Stumbling from one missed funding opportunity to another, the company eventually collapsed amid worsening oil prices, as crude fell from its US$100-plus per barrel highs.
Certainly, the commodity pricing was a major factor, as was the economic burden of the project’s non-standard resource, but, there was certainly a sense at the time that better deal-making or greater compromise could potentially have created some room to optimise the project.
Indeed, Bentley’s privately owned current owner Whalsay Energy claims to have ‘developed a technically credible and conventional Bentley field development ‘ which apparently comes with a lifecycle cost below US$33 per barrel crude.
Xcite’s private investor heavy shareholder register was ultimately left to rue what might have been as the company disappeared into liquidation back in 2016.
The Irish oiler, like Sirius, is ailing through problematic financing arrangements whilst hoping it can come out the other side with a revenue-generating project.
Providence last year inked a deal with Chinese partners which envisaged quick-fire funding followed by an active drill programme and production as soon as 2021.
Instead, the very first payment of around US$9mln has yet to be received and the company was last week forced into emergency US$3.76mln equity funding. Chief executive Tony O’Reilly now has financial breathing room until February – what happens to the company and/or the Barryroe oil field beyond that date remains unknown.
So what happens to Sirius now?
Tuesday’s news effectively wipes out a US$3.4bn project financing plan laid out in April – the smallest of mercies for Sirius’s battered shareholders is that the other US$400mln of the original US$3.8bn package was equity raise, and the company is currently holding around US$180mln of cash.
Sirius is left deep in a literal and figurative hole.

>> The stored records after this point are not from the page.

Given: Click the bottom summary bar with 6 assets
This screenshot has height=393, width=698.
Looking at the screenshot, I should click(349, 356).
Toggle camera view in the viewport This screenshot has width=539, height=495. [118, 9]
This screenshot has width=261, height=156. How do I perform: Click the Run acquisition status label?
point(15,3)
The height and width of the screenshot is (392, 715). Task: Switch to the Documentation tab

It has a partially complete mine construction, which to the untrained eye appears simply as a cement-lined chasm.
The company has enough cash to cover six months’ of reduced running costs in which time it must come up with a new plan to finance what will now be a delayed delivery of the mine.
There will be disappointment that the government refused to step-in with a requested US$1bn commitment that, according to Sirius, would’ve safeguarded the larger US$2.5bn project financing and would’ve enabled the completion of the project.

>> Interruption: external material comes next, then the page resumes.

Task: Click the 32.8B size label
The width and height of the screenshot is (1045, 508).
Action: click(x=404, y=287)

It will be a particularly bitter pill given that Theresa May’s government previously supporting the project, with US$1bn worth of guarantees factored into a previously envisaged financing package (albeit negotiations started with an expectation that Sirius could get as much as US$2bn guaranteed).
Theoretically, government support may not be off the table for future consideration, but, the current government’s future probably looks even less certain than Sirius’s mine project.
Sirius still has pre-sale agreements with future customers accounting for some 10.7mln tonnes worth of contracted sales per year, spread across multiple customer deals.
The miner’s house broker Shore Capital, in a note on Tuesday morning, emphasised that Sirius “still has options”.
Specifically, Shore Cap reckons Sirius could turn to the industry for salvation – but, evidently its bargaining position is weak.
Alternative solutions could potentially include teaming up with a strategic partner. A new strategic investor could theoretically provide cash upfront in exchange for a stake in the business but due to the company’s need was likely to be on unfavourable terms.
Sirius’s own guidance of its pending strategic review stated that it would consider ‘all options’.
Even the most optimistic appraisal of possibilities – that a large mining firm with sacks of disposable cash swoops in to save the project – comes with an unlikely tone and would certainly be in the context of bargain hunting rather than the kind of premium-priced exit London (or York’s) speculators had hoped for.
In the meantime, the question for investors ought to be: if your aspirational resource stock wants to take its ‘world-class’ resource into production alone, do you really want to follow?